* _Exercise directions_:
From the records below, state how many lines hold the string "green", without any other text.

* _Dataset content_:
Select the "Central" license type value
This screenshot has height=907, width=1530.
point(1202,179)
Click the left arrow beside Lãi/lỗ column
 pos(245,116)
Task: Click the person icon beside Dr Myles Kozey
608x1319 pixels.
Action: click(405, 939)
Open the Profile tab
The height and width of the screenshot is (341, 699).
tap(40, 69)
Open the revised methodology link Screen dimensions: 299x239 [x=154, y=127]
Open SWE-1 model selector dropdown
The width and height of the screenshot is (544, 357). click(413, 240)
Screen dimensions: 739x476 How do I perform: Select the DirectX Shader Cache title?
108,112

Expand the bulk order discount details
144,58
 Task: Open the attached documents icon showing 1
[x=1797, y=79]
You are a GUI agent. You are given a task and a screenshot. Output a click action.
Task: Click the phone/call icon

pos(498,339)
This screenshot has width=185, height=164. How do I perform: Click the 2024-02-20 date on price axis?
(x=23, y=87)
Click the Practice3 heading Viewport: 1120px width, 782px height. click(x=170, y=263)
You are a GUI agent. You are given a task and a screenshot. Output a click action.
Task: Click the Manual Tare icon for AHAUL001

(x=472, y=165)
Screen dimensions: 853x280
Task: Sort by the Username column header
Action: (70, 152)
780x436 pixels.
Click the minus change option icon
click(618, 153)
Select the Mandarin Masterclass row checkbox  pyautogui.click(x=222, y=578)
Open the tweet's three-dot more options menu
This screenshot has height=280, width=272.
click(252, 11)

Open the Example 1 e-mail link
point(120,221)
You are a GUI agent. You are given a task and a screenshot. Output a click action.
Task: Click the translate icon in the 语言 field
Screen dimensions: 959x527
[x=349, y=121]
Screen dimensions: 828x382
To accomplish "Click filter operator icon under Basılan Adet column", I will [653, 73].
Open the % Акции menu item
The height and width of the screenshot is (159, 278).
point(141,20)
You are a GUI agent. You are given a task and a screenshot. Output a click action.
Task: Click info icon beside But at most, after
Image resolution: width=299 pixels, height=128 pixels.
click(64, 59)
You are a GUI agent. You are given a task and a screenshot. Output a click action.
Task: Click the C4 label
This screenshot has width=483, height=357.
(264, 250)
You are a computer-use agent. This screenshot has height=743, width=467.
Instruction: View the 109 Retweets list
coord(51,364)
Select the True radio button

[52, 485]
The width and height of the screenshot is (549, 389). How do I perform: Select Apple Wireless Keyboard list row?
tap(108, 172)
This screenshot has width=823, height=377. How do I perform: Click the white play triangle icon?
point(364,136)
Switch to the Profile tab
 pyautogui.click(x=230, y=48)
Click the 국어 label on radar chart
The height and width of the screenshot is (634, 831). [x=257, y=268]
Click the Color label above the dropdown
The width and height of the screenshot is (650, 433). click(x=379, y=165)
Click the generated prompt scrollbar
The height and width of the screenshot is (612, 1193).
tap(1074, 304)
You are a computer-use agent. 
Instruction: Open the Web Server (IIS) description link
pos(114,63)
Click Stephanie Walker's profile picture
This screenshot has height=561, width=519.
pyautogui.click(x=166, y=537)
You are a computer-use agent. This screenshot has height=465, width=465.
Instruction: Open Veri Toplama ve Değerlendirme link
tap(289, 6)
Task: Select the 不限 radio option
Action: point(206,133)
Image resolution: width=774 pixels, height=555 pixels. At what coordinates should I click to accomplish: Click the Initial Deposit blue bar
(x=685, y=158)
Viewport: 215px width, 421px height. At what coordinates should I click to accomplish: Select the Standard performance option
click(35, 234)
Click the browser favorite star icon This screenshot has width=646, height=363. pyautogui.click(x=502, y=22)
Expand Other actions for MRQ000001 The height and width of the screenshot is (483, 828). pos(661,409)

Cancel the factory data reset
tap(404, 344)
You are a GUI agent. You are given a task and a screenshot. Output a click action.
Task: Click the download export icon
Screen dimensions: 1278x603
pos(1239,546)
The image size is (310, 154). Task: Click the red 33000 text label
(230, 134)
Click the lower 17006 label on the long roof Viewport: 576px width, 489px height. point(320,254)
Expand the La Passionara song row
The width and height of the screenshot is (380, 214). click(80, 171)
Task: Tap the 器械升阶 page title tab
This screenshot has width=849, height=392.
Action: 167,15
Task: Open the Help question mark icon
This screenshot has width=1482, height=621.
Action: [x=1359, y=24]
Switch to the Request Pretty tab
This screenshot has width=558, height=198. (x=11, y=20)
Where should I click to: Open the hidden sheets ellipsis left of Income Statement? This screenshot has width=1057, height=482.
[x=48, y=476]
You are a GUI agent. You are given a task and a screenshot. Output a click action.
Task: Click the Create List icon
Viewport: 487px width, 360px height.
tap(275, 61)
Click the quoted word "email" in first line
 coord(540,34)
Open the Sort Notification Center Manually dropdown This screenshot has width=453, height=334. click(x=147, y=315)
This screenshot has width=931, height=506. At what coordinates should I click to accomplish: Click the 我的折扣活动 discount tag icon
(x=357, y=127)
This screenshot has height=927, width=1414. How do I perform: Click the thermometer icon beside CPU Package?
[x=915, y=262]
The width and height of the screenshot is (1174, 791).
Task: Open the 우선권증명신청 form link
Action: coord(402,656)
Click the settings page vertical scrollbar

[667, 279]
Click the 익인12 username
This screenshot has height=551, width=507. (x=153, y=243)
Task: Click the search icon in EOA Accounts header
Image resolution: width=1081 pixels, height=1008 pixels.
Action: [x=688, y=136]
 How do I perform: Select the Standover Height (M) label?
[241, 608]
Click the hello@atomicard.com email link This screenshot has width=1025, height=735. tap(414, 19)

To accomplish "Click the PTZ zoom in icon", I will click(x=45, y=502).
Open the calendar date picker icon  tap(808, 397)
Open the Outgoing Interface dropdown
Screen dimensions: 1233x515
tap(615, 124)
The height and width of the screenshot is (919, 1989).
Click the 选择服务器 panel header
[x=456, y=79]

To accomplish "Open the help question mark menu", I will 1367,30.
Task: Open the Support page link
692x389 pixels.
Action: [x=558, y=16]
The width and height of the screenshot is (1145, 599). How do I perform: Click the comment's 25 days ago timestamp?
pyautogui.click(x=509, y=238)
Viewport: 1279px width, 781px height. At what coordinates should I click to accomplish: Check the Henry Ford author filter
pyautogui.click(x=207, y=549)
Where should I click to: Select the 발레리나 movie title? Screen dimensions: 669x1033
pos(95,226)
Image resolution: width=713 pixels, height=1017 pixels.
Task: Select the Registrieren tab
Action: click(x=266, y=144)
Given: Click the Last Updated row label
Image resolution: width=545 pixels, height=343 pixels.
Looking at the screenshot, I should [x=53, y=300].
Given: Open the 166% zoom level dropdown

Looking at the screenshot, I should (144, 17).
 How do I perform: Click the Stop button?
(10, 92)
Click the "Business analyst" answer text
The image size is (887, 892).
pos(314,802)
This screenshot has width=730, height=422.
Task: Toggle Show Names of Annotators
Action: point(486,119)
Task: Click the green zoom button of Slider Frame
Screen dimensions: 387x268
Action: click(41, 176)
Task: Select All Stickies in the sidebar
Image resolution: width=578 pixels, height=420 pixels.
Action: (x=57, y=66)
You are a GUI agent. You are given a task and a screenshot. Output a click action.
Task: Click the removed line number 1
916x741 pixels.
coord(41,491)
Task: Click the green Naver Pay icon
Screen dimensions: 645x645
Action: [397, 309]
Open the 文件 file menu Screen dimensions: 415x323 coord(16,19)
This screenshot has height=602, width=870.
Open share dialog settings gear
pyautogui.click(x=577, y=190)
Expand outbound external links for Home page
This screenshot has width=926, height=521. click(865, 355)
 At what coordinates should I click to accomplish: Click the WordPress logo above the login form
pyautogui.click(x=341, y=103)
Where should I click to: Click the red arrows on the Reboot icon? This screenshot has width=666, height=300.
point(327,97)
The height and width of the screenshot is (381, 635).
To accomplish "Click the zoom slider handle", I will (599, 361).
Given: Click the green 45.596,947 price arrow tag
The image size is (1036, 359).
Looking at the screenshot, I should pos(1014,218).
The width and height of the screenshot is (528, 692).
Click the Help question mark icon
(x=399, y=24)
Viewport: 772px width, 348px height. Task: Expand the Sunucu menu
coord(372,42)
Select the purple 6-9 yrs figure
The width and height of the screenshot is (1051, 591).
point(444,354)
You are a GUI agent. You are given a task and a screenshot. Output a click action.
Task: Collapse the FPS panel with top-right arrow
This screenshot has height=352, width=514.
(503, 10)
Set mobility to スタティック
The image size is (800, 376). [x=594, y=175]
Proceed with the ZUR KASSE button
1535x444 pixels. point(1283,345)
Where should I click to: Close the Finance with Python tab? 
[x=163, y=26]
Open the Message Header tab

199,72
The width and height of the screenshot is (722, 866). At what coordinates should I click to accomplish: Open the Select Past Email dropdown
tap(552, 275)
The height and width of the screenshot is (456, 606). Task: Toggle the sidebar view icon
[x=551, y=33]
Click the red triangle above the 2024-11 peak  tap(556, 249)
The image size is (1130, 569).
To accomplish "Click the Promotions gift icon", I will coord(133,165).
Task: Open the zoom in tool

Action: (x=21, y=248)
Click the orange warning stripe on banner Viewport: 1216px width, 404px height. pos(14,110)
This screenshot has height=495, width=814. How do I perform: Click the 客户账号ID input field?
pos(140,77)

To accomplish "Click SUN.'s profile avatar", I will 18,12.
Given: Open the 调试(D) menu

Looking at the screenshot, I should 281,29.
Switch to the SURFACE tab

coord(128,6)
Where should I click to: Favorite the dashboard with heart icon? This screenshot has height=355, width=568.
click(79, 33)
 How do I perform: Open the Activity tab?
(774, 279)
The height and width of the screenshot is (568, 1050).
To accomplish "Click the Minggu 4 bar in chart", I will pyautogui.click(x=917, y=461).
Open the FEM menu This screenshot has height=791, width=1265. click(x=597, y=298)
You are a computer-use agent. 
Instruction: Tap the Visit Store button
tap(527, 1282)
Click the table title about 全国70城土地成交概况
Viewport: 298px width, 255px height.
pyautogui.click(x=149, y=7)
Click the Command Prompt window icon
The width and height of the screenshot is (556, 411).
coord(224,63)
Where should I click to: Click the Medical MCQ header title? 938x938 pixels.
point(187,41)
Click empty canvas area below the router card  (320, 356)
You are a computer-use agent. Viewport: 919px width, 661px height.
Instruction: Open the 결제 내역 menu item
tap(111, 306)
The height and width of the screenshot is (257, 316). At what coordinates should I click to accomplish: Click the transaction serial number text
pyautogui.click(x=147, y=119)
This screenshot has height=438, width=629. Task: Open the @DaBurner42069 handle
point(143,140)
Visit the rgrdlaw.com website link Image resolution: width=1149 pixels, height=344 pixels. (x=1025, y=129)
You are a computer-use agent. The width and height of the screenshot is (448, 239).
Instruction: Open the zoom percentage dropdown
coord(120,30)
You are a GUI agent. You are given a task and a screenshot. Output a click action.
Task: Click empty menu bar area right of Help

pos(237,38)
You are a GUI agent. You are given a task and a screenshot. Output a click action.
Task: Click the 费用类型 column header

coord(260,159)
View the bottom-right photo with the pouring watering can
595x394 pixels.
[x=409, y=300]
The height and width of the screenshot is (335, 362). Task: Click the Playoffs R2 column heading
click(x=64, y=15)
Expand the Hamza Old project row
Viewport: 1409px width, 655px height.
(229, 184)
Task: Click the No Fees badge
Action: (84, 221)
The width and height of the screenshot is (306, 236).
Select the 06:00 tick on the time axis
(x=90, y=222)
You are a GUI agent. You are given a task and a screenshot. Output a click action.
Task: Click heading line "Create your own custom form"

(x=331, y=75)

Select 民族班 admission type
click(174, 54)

* _Exercise result_:
3